On the other hand, Khersonskii’s insistence on the obligation to master (and even love) Ukrainian as a state language, which he repeated following the adoption of a new Ukrainian language law in 2019, seems to discard flexibility in favor of a more radical stance. Here, he approaches the programmatic code-switching of other formerly Russophone Ukrainian writers like Vladimir Rafeenko, who have recently switched to Ukrainian exclusively.

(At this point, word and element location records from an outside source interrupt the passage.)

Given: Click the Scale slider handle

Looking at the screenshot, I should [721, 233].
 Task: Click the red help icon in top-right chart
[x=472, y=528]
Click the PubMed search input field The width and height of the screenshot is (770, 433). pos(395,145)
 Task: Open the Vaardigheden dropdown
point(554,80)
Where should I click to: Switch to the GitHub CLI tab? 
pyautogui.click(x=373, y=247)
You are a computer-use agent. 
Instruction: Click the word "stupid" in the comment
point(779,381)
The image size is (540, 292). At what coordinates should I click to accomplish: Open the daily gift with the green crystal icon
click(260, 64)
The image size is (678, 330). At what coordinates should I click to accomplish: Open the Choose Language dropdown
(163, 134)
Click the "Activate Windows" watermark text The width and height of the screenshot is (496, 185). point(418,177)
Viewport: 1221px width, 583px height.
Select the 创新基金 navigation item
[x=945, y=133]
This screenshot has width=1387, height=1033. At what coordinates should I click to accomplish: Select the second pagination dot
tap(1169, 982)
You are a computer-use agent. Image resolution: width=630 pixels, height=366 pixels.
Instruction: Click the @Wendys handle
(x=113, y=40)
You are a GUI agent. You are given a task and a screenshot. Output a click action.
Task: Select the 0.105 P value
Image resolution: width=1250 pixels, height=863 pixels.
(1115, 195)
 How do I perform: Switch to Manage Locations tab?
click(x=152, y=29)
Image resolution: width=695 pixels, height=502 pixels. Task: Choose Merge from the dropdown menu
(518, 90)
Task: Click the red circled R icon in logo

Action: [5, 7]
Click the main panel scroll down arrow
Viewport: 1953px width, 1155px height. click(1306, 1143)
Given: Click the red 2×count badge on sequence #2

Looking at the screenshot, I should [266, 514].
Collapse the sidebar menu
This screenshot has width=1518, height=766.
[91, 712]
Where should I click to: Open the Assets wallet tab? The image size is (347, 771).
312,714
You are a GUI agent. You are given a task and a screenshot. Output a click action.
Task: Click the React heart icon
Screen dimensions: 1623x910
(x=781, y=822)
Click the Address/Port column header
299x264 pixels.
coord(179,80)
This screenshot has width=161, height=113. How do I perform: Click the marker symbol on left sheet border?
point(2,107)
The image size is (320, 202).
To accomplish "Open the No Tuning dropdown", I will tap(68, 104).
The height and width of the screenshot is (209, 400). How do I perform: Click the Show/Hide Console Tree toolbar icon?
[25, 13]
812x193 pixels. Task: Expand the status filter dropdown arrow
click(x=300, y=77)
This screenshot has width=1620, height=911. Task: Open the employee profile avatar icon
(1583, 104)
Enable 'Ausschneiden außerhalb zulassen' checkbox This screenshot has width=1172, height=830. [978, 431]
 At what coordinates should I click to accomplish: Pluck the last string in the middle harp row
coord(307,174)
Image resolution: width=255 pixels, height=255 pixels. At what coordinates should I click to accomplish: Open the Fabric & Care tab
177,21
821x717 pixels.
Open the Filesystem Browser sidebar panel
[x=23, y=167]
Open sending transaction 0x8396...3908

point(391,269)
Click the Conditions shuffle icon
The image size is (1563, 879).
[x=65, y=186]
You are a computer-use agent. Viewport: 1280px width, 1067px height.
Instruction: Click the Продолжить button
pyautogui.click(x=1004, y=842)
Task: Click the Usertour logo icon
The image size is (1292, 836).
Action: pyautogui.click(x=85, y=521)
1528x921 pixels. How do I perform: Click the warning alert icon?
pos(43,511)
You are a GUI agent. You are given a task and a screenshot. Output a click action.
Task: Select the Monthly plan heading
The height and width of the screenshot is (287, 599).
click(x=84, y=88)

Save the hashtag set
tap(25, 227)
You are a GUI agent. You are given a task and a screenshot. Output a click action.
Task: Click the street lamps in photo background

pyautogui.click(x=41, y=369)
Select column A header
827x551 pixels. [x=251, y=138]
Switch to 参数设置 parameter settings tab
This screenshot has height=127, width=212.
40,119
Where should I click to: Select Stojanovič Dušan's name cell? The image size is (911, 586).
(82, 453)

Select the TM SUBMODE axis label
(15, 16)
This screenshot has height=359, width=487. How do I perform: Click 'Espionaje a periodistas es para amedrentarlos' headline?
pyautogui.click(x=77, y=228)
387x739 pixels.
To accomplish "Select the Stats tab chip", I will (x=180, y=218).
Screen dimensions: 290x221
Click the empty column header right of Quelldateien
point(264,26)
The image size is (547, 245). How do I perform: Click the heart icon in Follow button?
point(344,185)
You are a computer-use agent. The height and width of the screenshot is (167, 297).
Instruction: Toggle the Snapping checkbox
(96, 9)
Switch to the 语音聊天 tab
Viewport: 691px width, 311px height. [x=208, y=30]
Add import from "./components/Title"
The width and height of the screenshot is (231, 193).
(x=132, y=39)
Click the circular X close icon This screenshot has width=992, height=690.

For a professional writer to begin code-switching for the first time at age 66 is highly unusual. Even more remarkable is the shift in Khersonskii’s translation practice from B → A (foreign to native) to A → B (native to foreign). His formerly monolingual Facebook page, where the proportion of Russian-language content decreased by about a third by 2018-2019, also underwent a quite atypical code-switching. Rather than shifting from a “minor” language to a “hegemonic” one, as prevailing trends in self-translation studies would dictate, Khersonskii moved from Russian—dominant globally, online, and in Odesa at the time—to Ukrainian. He thus presents a seminal example of the rare strategy of anti-hegemonic code-switching.
Especially unusual is that Khersonskii’s digital code-switching defies the linguistic majority in his offline home, predominantly Russophone Odesa. Kersonskii’s code-switching thus targets a delocalized virtual audience, sending ideological signals toward the imagined community of a not only civically, but also “state-linguistically” Ukrainian nation. Taken together, Khersonskii’s posts thus imagine a future multilingual society that recognizes the civic obligation of understanding and speaking the single state language—Ukrainian. His own bilingualism, meanwhile, helps mitigate mounting language conflict by modeling flexibility within individual linguistic practice.